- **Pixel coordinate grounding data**
-=-=-

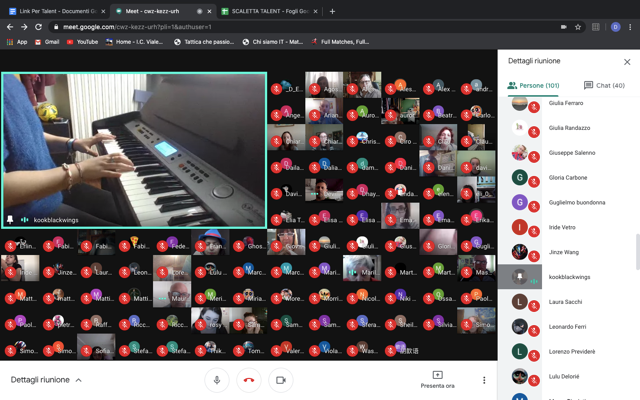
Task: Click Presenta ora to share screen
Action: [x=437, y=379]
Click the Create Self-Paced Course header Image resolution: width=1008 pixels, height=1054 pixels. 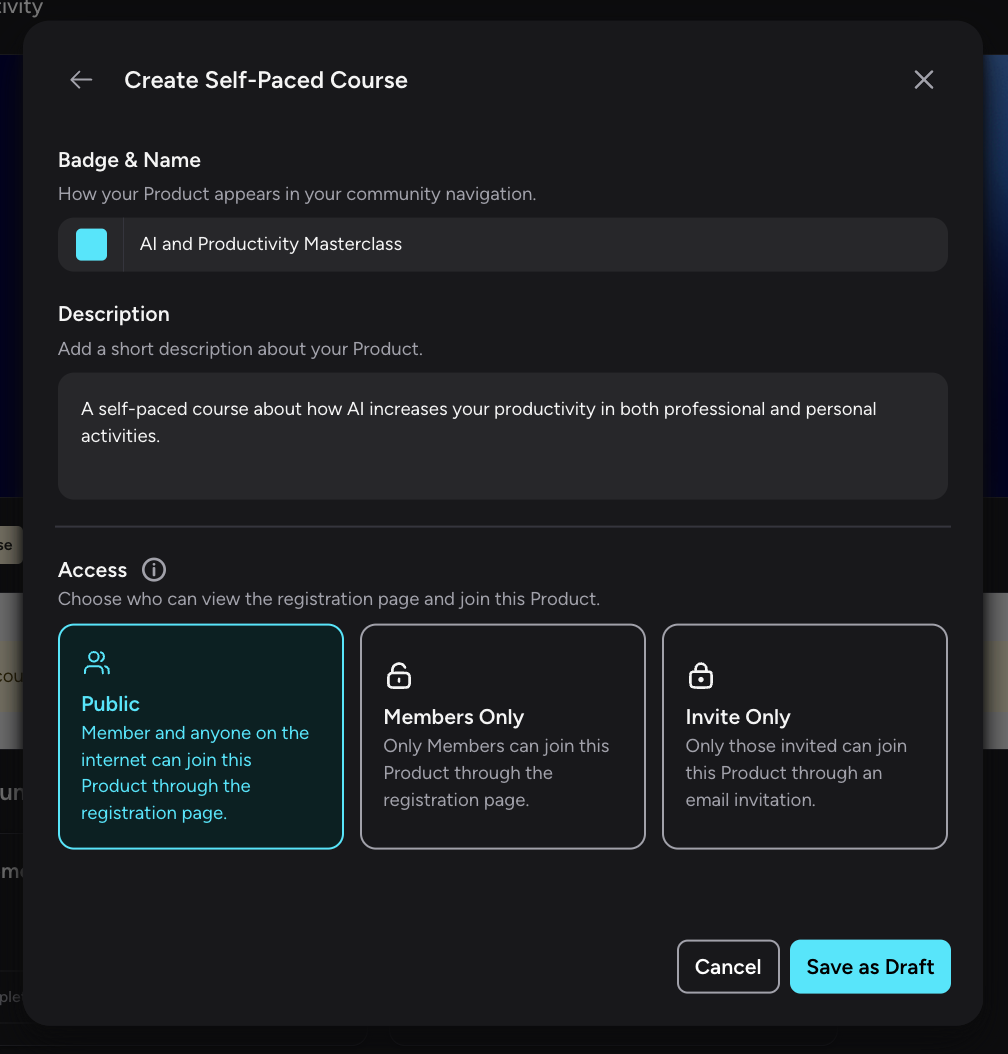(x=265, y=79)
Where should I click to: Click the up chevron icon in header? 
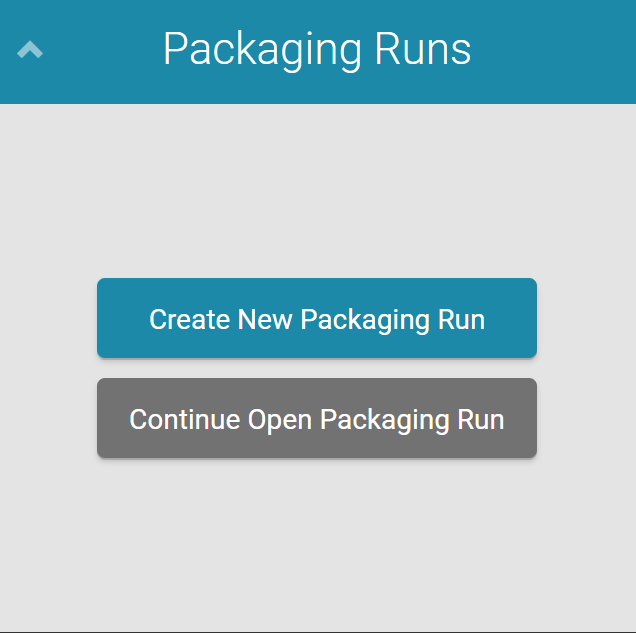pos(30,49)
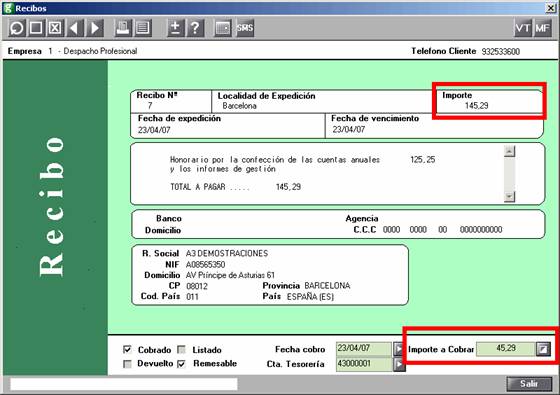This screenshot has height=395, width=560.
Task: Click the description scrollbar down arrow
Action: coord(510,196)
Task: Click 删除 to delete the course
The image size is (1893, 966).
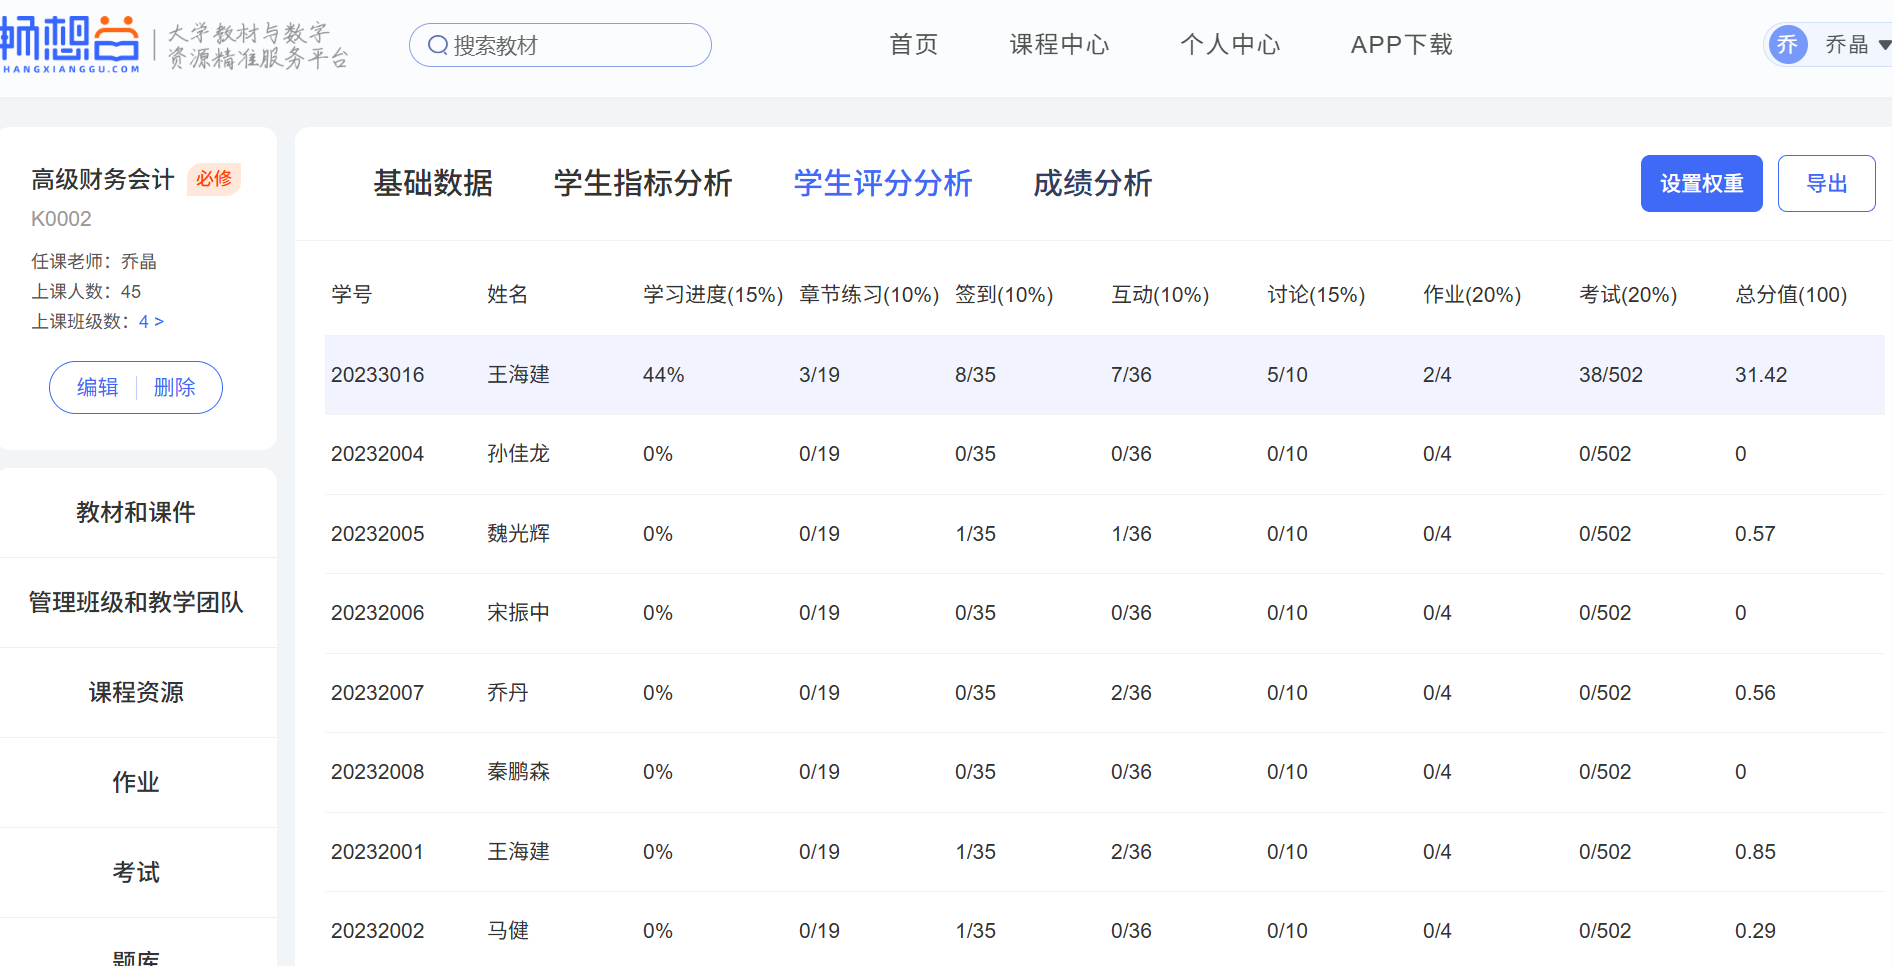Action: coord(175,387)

-=-=-

- **Work to be completed**
Only the lines from the line with "Where should I" to the end of the records should be repeated, exactly and without pictures.

- **Solution below**
Where should I click to: Click the up chevron icon in header? 
pos(30,49)
This screenshot has height=395, width=560.
Task: Click the description scrollbar down arrow
Action: coord(510,196)
Task: Click 删除 to delete the course
The image size is (1893, 966).
Action: coord(175,387)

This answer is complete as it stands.